Kiedy wiosną 2010 napisałam w Wirtualnej Polsce, żeby Prezes oddał PiS młodym, nie myślałam, że skończy się to podziałem partii: wciąż zresztą mam nadzieję, że dogadają się i w wyborach pójdą razem ze względu na interes kraju. Do rozpadu doszło także dzięki intrygom pisowskiego aparatu. Choć ten ostatni powinien się przede wszystkim zająć odbudową zanikających struktur partii, a nie - mówieniem w jej imieniu, bo tylko zraża. To trzeba zostawić ludziom z charyzmą, autorytetem i konkretnymi - w danej kwestii - kompetencjami: czy to młodym np. z Instytutu Sobieskiego, czy - starszym - choćby całkiem licznej profesury z różnych pokoleń, skupionej w Komitetach Poparcia Jarosława Kaczyńskiego.
Właśnie w tych ostatnich leży szansa stworzenia nowego modelu działania. Czyli - równoległych struktur - swoistego "partio-ruchu". 31 art. statutu PiS. pt. Komitety, mówi o możliwości powoływania środowiskowych komitetów w poszczególnych regionach i w skali kraju (w postaci Federacji) podlegających bezpośrednio Komitetowi Politycznemu i - Prezesowi.

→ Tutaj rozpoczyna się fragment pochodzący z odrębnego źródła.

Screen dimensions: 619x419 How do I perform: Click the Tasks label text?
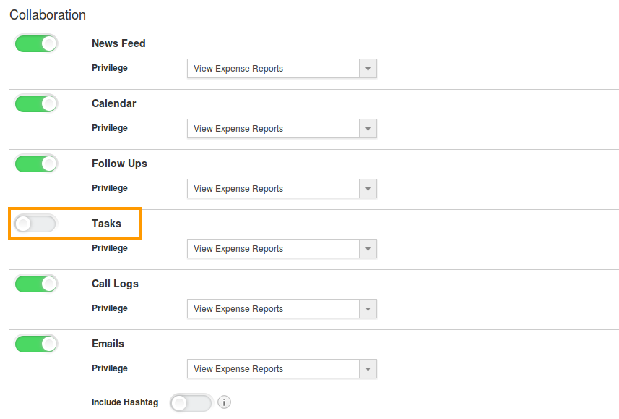[x=107, y=224]
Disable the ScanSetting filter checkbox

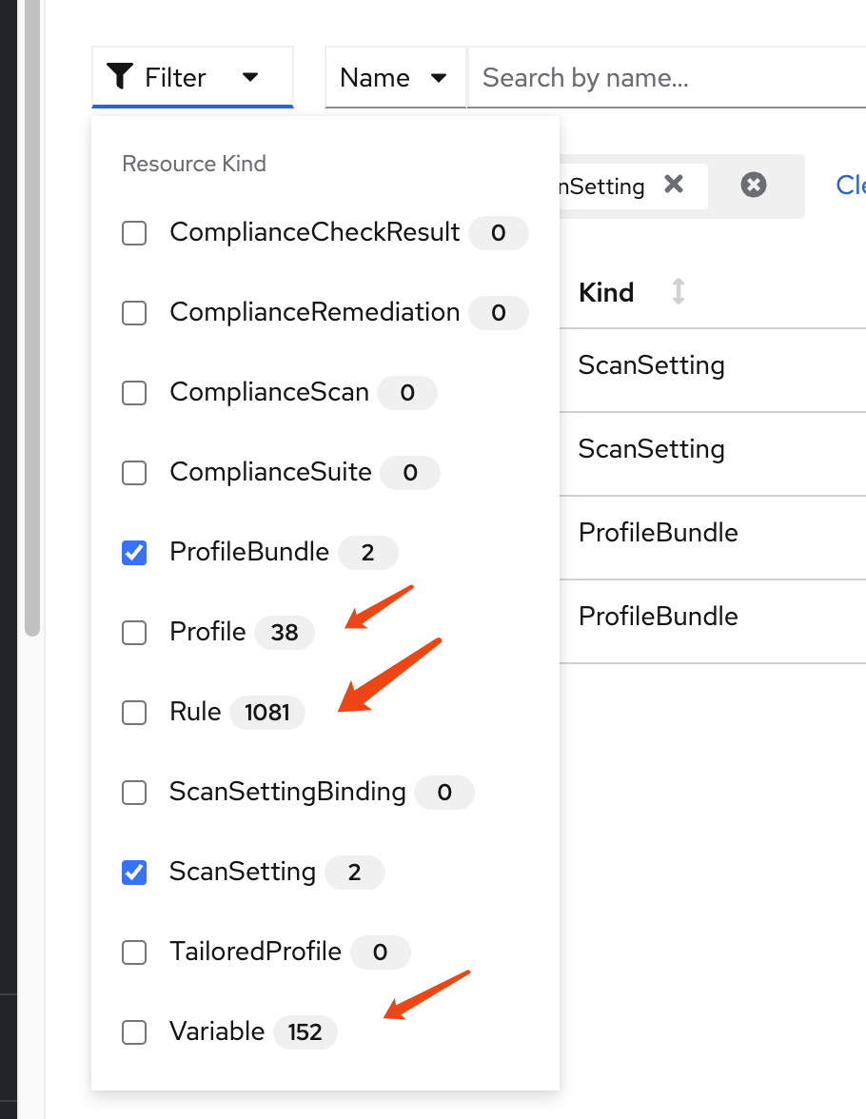tap(134, 873)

Komitety poparcia powstały w czasie kampanii prezydenckiej Jarosława Kaczyńskiego (przypominam - 47% poparcia w II turze) i wciąż działają. Terenowy aparat PiS widzi w nich konkurencję i stara się eliminować, a są tam ludzie z kompetencjami, indywidualiści, lokalne autorytety, którzy - z różnych względów - nie mieszczą się w modelu partii. Można z nich stworzyć równoległą strukturę, która być może zadecyduje o wygranej PiS-u w wyborach parlamentarnych. Grupa inicjatywna już jest: wroclawskikomitet.pl. Główne hasła to Praworządność, Wolność, Rozwój. I energia w popieraniu Jarosława Kaczyńskiego, choć niekoniecznie mało
inspirującego aparatu jego partii.
Tworzenie takich równoległych struktur, zdolnych do mobilizowania różnych środowisk, można ciągnąć w nieskończoność: aparat partii odbudowujący jej strukturę w terenie; komitety poparcia Jarosława Kaczyńskiego - sięgające do ludzi z pomysłami na reformy i przełamanie społecznego marazmu; komitety pamięci prezydenta Lech Kaczyńskiego przypominające jego system wartości i przesłanie na przyszłość; ruch wokół komisji Macierewicza i "Gazety Polskiej" upowszechniający wiedzę o katastrofie smoleńskiej, ale i - o stanie państwa, który przyczynił się do tragedii. Nowe formy działania na wsi. Razem - można więcej. A zwornikiem - lojalności wobec Prezesa i poparcie dla stworzonej wspólnie wizji prorozwojowych reform dla Polski.
Trzeba wykorzystać tę szansę. Wyzwania stojące dziś przed Polską - i zagrożenia, o których często tu piszę - zadecydują o przyszłości. PO nie daje sobie rady, a PiS w dotychczasowym kształcie nie jest postrzegany jako alternatywa. Ale wciąż jeszcze można to przełamać.